Greg Russell & Ciaran Algar
Two of the country's finest young musicians gave a scintillating performance at Mottram when Greg Russell and Ciaran Algar took to the stage. Opening with instrumental Warwick Road the duo were immediately into their stride with the interplay between the two getting feet stamping and hands clapping, a pace that never let up during an impressive set lasting nearly two hours. Silent Majority, All Fall Down and a blistering fiddle fuelled George's followed, before the haunting and poignant One Day Older calmed things down. The first half finished with a stunning cover of Dick Gaughan's Crooked Jack, with Greg giving a stunning vocal performance which imbued the song with all the gravitas it deserved.
The second half kicked off with the rousing Did You Like the Battle sir? before two tracks from this year's outstanding release Utopia and Wasteland, Seven Hills and De Guje Huis. Other numbers including Davey, the New Railroad and We Are Leaving maintained the incredibly high standard of musicianship before they finally finished with an emotive rendition of Tim O'Brien's Turn the Page Again.
The standing ovation at the end was thoroughly warranted for two wonderful young musicians who play with a passion and ability well beyond their tender years. Not only that but they were very funny, emanating an understanding that has been honed over hundreds of gigs over the past six years. In 2013 they were voted Young Folk Musicians of the Year, in 2014 they won the Horizon Award at the BBC Folk Awards and surely there are many more awards to come for this talented pair.
The Hiding Magpies
Mottram saw Magpies soaring high when Jake, Dan, Shug, Jack and Mike, collectively known as the Hiding Magpies, delivered a blistering set of blues, Americana and rock and roll in late October. A (sadly) too small, but hugely enthusiastic audience, were treated to a nearly two hour set of self-penned songs that had those present clamouring for more. Opening with Doing the Best I Can, the pace was set from the off and never let up. Forgotten Town, I Can't Win, Real Love, great songs just kept coming and the fabulous The Devil in my Soul brought a fabulous first half to a close.
After a short interval the band were back and firing on all cylinders. Make it Right, Somewhere Down the Road, Sunrise to Sunset, the epic The Hiding Magpie, it was impossible to draw breath. You Can Run But You Can't Hide led the band into their last three numbers By Your Side, To Understand Me and To Feel Your Love, and the audience were out of their seats and wanting more. Having exhausted their own material they encored with a superb Route 66.
And that was it, the end of a stunning night of music by a young and incredibly talented band. Their second album Searching For Gold is out next year, on this evidence they have already found it. Long may they fly!

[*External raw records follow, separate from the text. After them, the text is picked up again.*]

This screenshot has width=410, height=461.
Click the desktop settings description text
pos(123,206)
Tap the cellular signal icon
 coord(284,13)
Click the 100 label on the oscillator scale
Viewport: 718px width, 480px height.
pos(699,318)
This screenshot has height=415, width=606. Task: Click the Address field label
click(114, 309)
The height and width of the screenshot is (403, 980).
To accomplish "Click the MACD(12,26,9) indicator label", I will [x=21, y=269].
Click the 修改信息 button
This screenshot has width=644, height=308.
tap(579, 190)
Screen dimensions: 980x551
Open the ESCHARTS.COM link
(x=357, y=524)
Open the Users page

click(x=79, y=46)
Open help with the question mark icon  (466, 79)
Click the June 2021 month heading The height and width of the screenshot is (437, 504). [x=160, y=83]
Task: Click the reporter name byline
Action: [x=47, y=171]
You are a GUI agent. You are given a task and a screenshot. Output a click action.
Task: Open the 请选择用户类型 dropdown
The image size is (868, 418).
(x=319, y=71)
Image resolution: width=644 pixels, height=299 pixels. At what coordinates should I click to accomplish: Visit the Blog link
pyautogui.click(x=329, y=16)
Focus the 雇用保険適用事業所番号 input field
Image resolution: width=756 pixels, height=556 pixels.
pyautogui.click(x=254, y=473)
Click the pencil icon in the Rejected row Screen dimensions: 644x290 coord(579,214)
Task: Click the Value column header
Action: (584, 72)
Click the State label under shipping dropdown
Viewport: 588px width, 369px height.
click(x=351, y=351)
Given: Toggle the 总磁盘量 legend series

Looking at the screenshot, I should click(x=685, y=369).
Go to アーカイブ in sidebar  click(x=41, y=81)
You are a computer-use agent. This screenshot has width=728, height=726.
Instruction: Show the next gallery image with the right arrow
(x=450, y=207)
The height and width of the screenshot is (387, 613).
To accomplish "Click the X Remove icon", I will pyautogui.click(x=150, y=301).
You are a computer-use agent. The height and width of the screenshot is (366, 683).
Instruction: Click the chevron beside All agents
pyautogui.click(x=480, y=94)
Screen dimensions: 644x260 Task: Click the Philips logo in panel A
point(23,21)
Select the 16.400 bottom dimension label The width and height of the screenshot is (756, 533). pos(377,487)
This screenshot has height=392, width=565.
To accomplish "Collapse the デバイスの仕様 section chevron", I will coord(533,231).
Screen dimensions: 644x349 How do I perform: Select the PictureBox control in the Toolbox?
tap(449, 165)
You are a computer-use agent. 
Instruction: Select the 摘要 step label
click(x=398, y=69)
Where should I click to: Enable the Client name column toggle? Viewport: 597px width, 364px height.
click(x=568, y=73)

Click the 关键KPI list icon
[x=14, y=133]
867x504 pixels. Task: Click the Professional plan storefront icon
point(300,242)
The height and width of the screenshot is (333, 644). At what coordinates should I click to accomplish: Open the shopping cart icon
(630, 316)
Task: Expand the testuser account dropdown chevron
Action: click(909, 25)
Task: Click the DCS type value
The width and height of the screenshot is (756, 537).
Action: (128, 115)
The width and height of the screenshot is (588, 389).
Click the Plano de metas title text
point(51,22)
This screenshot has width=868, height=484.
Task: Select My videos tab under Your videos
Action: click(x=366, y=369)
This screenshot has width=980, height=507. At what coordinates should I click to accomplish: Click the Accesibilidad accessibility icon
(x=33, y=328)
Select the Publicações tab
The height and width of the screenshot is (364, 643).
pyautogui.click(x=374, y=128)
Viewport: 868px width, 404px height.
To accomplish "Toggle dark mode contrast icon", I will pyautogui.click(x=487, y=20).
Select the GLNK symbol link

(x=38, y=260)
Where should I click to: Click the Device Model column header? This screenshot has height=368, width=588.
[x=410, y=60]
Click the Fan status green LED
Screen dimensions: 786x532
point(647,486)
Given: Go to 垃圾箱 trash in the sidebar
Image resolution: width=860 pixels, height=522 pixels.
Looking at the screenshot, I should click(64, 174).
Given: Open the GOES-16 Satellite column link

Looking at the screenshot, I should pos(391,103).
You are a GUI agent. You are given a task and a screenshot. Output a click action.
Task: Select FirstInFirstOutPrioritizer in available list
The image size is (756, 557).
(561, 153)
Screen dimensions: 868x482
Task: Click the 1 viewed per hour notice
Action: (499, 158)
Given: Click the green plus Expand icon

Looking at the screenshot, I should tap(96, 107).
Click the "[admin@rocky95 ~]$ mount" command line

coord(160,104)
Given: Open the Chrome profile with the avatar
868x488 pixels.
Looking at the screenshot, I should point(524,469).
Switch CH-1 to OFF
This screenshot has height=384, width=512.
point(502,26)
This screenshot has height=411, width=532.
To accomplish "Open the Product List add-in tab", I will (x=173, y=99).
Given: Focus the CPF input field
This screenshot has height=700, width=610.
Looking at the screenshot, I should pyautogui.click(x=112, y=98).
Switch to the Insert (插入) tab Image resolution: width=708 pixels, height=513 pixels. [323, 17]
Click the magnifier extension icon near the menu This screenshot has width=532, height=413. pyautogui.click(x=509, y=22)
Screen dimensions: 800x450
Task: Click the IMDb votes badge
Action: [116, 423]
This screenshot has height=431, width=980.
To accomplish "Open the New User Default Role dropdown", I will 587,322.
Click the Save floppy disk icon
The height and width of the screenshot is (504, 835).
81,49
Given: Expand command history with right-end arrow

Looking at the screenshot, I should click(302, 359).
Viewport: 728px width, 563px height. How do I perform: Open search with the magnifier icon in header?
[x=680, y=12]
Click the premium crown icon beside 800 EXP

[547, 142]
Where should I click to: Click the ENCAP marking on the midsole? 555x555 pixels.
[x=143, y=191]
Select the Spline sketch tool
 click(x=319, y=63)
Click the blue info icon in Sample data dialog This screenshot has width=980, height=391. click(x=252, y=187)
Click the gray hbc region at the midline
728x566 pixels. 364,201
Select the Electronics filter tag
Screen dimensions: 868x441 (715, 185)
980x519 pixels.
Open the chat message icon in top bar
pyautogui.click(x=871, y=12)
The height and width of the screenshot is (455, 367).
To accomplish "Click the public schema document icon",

Holy Moly and the Crackers
Well, as promised, Holy Moly and the Crackers made their most welcome return to Mottram St Andrew at the end of September, and what a night of music it was. Events commenced with a short set from Tommy, erstwhile drummer but obviously frustrated guitarist and singer with the band. His choice selection of classics included Tangled up in Blue, It's all over baby blue, I put a spell on you and a blistering Stand by Me.
Having warmed up a hugely appreciative audience it was then time for the main event and the band launched into their set with a trio of songs from the new album Take a Bite. Opening with All I got is You, they then charged into Kiss Me before You Go and Sister before the sleazy Sugar had the audience up and singing along. Bluebell Wood and a particularly fine Highway Shoes calmed things down before the rattling strains of Cocaine and Ain't no Grave lifted the tempo once again. The band then revisited their first album with River Nava and continued the eastern European theme with Naked in Budapest. A Punk called Peter had the audience out of their seats before the familiar strains of Cold Comfort Lane and latest single Only Ever Happy (When Your Upside Down) heralded in the frenzy of Devil in the Danube and the band exited to rapturous and sustained applause.
Conrad and Ruth returned to play the achingly beautiful Ain't it Enough before the whole band reappeared to join them and finish with a rousing and boisterous Mary. And with that they were gone, a fantastic night of music by a wonderful band for whom great things surely await!
What better way to celebrate our third birthday than in the company of two of the country's finest singer-songwriters, Messrs Steve Tilston and Jez Lowe, who gave a fabulous performance at Mottram at the end of March.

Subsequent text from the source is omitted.